Rather than delve further into complex issues of creation, Prometheus instead forces us to sit back and just mindlessly consume a visual spectacle
This was it. Ridley Scott’s highly anticipated film. Possibly the most anticipated film of 2012 so far. So, naturally, as a fan of Ridley Scott, and by extension the Alien saga, I went to watch it on the finest cinema screen I could find to ensure I wouldn’t miss out on any computer-generated special effects. But I left disappointed, and the more I thought about the film, the more disappointed I became.
This is no traditional review. In fact, let me get the traditional review bit out of the way. Prometheus is not the groundbreaking piece of modern cinema many thought it would be. It is contrived, unadventurous, and simple. It doesn’t induce goosebumps, the characters are dry and unlikable, and the story is question-begging. But I could look past all of this. I could look past the schizophrenic character played by Charlize Theron – a completely forgettable role. I could even forgive Noomi Rapace’s utterly predictable and unexciting portrayal of Ellen Ripley… Sorry, did I say Ripley? I meant Elizabeth Shaw. These would be minor niggles only if this film’s potential had been realised.
Prometheus could have been so much more. The beauty of science-fiction is that it provides the opportunity to create a context where you can explore your subject matter in a way that non-fiction cannot. There are no constraints; there can be extremes of good and evil, right and wrong, big and small, all existing within the same narrative. Whatever issue you want to explore, no matter how abstract, can be explored. Star Wars created a universe which enclosed the most ancient of debates, those of good versus evil, and religion versus modernity, such that one doesn’t even realise these questions are being explored. Prometheus completely disregards this opportunity.
When I heard that Prometheus would be set in the Alien universe I was intrigued. When I heard that the premise revolved around the issue of a Creator disappointed with its creation, I almost bounced off the walls. But the film doesn’t seem to care about these issues; it’s far more interested in providing a mediocre thrill with the odd dash of gratuitous gore for good effect. There is one scene in particular which stands out, if not for its shock factor then for its similarity to a certain scene from the original Alien film. It feels like the ‘creators’ constantly alluded to are merely exuberant plot devices to drive forward the narrative when there isn’t someone dying.
The evidence of this is where the film dedicates almost ten minutes of reel to explaining the creators and their role in the plot. Even then, this generates more questions than it answers. Firstly, they are referred to as ‘creators’ but the audience is never given an explanation as to why we should think this is so – we just have to accept the premise. Without knowing this information it’s difficult to identify with Shaw. Her passion and zeal is evident but I felt completely apathetic because I don’t know what she knows – and I never find out why she thinks what she thinks.

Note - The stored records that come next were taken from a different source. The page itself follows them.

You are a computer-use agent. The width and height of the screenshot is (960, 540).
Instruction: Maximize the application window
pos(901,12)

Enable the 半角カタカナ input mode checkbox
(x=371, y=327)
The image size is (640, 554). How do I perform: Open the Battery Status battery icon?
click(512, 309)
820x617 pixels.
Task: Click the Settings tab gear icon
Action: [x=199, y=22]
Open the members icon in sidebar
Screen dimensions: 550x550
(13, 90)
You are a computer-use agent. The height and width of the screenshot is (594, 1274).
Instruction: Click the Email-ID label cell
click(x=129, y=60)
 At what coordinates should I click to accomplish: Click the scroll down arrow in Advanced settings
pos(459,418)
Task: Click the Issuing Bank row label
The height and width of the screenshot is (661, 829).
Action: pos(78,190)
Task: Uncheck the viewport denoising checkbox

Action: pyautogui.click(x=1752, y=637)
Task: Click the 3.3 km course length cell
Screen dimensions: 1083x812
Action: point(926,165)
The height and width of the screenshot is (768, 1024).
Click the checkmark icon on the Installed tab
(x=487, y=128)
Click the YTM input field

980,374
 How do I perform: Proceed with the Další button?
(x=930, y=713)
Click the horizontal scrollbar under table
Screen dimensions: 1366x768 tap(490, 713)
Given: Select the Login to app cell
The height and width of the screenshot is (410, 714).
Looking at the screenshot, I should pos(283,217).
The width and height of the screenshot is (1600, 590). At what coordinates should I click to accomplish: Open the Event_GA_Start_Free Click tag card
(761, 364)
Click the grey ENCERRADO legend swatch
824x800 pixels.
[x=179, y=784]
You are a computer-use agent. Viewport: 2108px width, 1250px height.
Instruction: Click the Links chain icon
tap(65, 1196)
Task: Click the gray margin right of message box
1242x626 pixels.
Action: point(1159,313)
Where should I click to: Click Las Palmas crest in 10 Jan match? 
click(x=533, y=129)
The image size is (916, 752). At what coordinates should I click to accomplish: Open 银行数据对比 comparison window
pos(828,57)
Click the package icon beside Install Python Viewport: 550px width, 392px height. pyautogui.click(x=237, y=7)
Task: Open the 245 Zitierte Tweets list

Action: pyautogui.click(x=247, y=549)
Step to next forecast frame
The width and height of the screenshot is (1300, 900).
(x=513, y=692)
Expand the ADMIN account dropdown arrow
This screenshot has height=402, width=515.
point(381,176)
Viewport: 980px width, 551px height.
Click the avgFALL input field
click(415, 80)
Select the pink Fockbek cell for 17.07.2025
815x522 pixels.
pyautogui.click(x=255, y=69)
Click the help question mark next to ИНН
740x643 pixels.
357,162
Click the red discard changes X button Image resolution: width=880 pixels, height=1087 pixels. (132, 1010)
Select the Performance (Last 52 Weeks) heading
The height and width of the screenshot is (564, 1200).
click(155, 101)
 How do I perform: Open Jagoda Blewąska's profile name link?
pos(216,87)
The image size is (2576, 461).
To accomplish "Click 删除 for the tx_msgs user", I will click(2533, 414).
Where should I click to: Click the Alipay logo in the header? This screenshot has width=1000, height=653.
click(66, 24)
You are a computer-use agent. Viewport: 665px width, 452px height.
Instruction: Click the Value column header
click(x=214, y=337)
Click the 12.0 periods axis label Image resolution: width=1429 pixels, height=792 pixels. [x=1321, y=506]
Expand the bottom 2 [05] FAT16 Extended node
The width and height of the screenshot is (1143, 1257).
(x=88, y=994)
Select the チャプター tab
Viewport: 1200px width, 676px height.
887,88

Secondly, putting the above issue aside, if they were our creators, the question of why they created us is never answered. We eventually find out, through an obscure scene between an android Michael Fassbender and another minor character with a drinking problem, that our apparent creators were disappointed by us. Even later on in the film, we find out that we were created by accident. In fact, Michael Fassbender’s android seems to act as a deus ex machina. On multiple occasions he saved the narrative with his inexplicable grasp of the creators’ language and knowledge of how to use their technology. I get it, he’s an android, but that simply isn’t enough in a film of this calibre.
I was hoping to enjoy a space opera that dissected the complex relationship between humanity and its creator by exploring our hubris and arrogance. This concept is briefly alluded to with the appearance of Weyland, but dismissed as a “pursuit of immortality” and swept aside to make way for super-awesome-creator-human-ship-destruction-blowing-up.
Prometheus is a step back from the Alien saga and a crude interpretation of the Alien universe. Maybe it’s a reflection of the state of Hollywood that such a prime piece of science-fiction storytelling is intentionally sullied. I felt insulted after watching this film, as if the themes would be lost on me if actually explored. Maybe I expected too much – it’s a good ride, so belt up and enjoy it for what it is.